Jihad, un ritorno voluto?
.Chi c’è dietro tutto questo trionfale ritorno della Jihad in Siria? La Turchia di Erdogan? Israele, che mira alla totale destabilizzazione dell’Iran e dal 1967 occupa le alture del Golan, tenendo in pugno i suoi rivali? O dagli Stati Uniti che con la loro base militare sono a guardia dei pozzi petroliferi siriani, meta ambita da molti.
Di certo è sempre stato ambiguo l’atteggiamento di Mosca che, malgrado sia intervenuta, nel 2015, a sostegno di Assad non ha mai preso una posizione netta e decisa nei confronti dei ripetuti raid israeliani in Siria.

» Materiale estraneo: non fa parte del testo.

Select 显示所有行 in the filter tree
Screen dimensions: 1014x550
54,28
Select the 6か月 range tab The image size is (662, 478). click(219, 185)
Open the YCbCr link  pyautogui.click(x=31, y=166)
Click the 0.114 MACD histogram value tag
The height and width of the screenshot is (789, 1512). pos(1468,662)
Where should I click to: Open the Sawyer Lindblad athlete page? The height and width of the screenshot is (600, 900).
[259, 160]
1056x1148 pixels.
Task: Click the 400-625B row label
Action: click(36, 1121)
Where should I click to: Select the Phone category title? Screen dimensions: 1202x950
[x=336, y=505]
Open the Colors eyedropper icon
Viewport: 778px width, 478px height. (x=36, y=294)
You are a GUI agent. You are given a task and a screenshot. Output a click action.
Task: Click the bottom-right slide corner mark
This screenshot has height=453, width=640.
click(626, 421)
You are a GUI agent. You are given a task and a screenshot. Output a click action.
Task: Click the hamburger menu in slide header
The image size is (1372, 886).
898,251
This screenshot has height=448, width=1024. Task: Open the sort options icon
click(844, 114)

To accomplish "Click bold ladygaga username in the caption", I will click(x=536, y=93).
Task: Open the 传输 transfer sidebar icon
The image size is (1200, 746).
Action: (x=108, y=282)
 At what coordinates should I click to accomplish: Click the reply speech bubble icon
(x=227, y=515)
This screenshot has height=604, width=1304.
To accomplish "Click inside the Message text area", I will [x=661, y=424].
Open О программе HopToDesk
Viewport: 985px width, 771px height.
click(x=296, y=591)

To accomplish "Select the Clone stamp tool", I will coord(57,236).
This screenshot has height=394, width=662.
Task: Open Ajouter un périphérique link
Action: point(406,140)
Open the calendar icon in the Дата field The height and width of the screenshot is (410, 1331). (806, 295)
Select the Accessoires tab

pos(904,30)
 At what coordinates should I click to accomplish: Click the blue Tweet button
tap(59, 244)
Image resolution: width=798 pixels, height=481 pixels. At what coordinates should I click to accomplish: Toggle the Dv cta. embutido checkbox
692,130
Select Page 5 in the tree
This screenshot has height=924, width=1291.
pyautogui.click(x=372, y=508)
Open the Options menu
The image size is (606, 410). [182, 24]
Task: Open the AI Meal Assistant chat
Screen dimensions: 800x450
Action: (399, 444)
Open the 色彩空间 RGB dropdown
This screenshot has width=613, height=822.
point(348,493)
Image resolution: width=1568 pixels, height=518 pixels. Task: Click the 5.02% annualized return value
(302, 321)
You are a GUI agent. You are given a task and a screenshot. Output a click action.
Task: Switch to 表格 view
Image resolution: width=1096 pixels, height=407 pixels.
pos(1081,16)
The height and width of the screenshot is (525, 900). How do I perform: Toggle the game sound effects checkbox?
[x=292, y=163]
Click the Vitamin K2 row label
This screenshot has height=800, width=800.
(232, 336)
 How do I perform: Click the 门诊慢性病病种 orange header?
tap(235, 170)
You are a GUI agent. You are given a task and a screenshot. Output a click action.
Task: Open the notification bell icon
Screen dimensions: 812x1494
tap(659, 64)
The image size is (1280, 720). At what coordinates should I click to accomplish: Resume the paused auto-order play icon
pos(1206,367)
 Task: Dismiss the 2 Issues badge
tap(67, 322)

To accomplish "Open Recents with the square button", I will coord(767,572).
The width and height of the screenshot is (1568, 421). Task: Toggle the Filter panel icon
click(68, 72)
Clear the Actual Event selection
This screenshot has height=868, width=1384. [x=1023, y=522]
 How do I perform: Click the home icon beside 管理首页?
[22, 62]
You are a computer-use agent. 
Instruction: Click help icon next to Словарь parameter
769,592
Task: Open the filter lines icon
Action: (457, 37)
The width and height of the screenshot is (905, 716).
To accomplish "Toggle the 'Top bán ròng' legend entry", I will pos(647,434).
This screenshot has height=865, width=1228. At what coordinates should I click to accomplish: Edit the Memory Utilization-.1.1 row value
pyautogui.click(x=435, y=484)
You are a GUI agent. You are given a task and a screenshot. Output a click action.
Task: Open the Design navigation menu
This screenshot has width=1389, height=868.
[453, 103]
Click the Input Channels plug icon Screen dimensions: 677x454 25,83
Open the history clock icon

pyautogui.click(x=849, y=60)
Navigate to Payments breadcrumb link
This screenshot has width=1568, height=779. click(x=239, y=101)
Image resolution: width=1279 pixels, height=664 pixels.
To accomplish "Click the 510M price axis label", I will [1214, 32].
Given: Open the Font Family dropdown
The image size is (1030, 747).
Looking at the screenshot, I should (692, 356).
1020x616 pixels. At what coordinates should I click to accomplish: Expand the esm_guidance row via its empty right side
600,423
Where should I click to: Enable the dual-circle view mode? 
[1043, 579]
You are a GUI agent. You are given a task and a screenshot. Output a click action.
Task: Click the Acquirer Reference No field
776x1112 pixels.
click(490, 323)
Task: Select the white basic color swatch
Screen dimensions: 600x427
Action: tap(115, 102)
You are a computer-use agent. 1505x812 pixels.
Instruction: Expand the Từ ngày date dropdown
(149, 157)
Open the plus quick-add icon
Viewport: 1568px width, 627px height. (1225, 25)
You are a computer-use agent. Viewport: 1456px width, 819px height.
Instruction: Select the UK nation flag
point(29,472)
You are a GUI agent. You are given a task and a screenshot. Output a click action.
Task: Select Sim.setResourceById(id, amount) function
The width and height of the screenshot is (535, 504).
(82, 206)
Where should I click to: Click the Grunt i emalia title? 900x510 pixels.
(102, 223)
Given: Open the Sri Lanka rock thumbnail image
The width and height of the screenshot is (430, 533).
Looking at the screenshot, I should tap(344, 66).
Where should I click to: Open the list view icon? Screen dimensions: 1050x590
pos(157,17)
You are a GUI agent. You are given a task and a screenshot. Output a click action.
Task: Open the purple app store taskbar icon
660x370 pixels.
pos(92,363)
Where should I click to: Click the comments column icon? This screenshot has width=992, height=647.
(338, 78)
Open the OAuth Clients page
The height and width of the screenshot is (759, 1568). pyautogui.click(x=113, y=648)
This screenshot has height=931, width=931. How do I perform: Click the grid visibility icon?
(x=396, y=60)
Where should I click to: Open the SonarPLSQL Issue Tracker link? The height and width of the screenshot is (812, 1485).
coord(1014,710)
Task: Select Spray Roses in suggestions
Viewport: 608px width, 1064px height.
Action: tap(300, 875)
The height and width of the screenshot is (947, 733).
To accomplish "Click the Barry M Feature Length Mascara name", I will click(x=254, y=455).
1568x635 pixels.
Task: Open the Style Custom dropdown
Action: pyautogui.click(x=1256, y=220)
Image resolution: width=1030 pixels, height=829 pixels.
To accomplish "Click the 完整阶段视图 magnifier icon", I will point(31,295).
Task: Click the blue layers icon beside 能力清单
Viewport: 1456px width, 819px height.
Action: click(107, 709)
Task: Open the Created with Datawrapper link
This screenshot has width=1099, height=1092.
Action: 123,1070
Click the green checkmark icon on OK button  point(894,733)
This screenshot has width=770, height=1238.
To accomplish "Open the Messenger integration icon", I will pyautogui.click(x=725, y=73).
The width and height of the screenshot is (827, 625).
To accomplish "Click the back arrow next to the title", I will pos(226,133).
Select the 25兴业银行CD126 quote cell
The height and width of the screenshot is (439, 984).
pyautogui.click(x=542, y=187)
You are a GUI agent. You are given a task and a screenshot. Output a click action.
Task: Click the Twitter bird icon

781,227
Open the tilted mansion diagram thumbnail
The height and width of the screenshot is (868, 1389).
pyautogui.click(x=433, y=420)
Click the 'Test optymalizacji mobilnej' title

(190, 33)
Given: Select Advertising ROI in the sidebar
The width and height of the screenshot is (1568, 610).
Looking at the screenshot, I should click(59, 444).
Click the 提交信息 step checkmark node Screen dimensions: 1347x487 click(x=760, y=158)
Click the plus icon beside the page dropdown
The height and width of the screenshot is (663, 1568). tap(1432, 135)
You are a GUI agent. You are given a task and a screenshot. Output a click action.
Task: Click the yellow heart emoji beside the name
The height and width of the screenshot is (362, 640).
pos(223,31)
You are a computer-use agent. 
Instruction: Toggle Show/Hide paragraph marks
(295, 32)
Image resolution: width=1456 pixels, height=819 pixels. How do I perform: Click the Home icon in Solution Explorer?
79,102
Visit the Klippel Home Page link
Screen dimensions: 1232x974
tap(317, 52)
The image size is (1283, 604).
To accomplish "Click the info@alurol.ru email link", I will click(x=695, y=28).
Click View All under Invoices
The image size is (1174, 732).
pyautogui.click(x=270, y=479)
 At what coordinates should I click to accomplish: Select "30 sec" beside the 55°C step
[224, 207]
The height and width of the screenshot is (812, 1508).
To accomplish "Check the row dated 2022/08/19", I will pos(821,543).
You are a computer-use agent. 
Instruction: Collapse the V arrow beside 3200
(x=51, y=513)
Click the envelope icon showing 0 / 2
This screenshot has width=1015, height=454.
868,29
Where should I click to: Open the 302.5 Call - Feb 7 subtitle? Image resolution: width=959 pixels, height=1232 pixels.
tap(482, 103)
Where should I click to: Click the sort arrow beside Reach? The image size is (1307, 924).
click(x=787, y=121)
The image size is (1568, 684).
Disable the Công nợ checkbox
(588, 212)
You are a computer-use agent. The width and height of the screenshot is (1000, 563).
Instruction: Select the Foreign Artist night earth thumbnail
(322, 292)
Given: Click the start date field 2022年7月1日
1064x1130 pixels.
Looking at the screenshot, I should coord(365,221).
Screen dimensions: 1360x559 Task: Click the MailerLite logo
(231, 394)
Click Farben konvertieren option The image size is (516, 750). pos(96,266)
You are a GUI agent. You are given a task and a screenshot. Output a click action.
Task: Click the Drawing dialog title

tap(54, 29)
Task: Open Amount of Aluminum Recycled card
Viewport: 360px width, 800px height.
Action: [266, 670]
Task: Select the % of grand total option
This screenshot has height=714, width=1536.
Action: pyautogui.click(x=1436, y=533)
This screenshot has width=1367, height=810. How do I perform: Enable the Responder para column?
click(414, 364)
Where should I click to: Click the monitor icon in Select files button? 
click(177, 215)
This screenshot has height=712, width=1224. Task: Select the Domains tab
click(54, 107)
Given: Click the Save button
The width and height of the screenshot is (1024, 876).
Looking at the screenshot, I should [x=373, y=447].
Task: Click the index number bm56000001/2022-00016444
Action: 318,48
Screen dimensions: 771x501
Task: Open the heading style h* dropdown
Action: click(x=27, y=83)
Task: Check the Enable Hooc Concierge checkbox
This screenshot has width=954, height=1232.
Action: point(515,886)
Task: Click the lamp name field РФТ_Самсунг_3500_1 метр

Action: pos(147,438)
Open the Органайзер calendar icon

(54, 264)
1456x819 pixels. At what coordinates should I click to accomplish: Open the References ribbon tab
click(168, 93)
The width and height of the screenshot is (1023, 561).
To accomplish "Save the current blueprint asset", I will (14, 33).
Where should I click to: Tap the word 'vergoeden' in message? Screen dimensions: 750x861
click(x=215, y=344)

Raid che, a una lettura attenta delle dinamiche politiche che possano presiedere a questa espressione di violenza, attestano la volontà di Netanyahu di impedire a Teheran la fornitura di aiuti militari a Hezbollah, ma anche di consolidare il proprio controllo su un’area calda, ampliando conseguentemente la propria egemonia, ovviamente col placet degli Stati Uniti.
E, a convalida di questa ipotesi, l’atteggiamento di Trump, pronto a insediarsi nuovamente dal 20 gennaio alla Casa Bianca, non promette nulla di buono.
Il suo ultimatum ad Hamas, relativo al rilascio immediato degli ostaggi israeliani, pena un prezzo alto da pagare, suona come un triste presagio di un irrigidimento di un conflitto che già ha le sembianze di una guerra di inusitata efferatezza.
Tutto è ancora da vedere, ma le dinamiche sottili, celate ai più, di questo dilagante orrore cominciano a delinearsi con una preoccupante chiarezza.